Of the reviews of deaths completed in 2019, 13 reviews noted that ‘learning disabilities’ had been included as a reason for not resuscitating the person, but the report did note that 11 of the 13 people had died before May 20 2019 when Professor Stephen Powis, National Medical Director, sent a letter to senior clinicians reminding them that the terms ‘learning disability’ and ‘Down’s syndrome’ should never be a reason for issuing a DNR decision.
The British Medical Association recently updated its ethical guidance for doctors. It said that during the peaks of the pandemic, doctors may be required to assess a person’s eligibility for treatment based on a ‘capacity to benefit quickly’ basis. As such, some of the most unwell patients may be denied access to treatment such as intensive care or artificial ventilation.
It acknowledges that this inevitably will have a disproportionate impact on both the elderly and those with long-term health conditions relevant to their ability to benefit quickly.
The guidance added: “It is essential that these decisions are based upon clinical factors related to outcome, and not, for example, on the basis of discriminatory judgments about the value or worth of individual lives.
“Similarly, health conditions or impairments unrelated to capacity to benefit clinically must not be used to guide decision-making. The presence, for example, of a learning disability would almost certainly not be a clinically relevant factor.”
The impact of poor care coordination on premature deaths of people with learning disabilities has repeatedly been highlighted.

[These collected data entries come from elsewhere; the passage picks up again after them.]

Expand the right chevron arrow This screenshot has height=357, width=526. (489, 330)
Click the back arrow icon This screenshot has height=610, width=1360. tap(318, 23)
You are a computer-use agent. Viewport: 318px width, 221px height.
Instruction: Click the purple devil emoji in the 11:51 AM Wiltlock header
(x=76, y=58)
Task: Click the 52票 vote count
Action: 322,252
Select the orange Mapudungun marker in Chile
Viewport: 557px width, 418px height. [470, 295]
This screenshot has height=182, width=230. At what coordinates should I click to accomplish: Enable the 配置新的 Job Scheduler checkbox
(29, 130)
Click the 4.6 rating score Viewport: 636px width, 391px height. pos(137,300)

This is why Mencap has been campaigning for dedicated learning disability nurses in hospital trusts. According to the latest figures from NHS digital, there has been a 40% drop in the number of registered learning disability nurses in NHS posts from 5,368 in 2010 to 3,223 in 2020.
The LeDeR report also recommended that a named healthcare coordinator be allocated to people with complex or multiple health needs, or two or more long-term conditions, to enhance person centred care and support planning.
It also recommended developing, piloting and introducing specialist physicians for people with learning disabilities to work across the population of people with learning disabilities, in a similar way that paediatricians and geriatricians do with the youngest and oldest age groups.
Plans need to be put in place urgently to avoid more unnecessary deaths of people with learning disabilities as the latest Public Health England report has estimated that 6.3 times more deaths occurred among people with learning disabilities than the general population between 21 March and 5 June 2020.
The disabled community has the same rights as anyone else to be fully involved in decisions about their own lives and DNR decisions should be taken on a case-by-case basis to avoid any potentially discriminatory practice.
As a statement released by Disability Rights UK in April last year, supported by disabled people’s organisations and allies, said: “Our individual chance of benefiting from treatment should we have Covid19 must not be influenced by how our lives are valued by society.”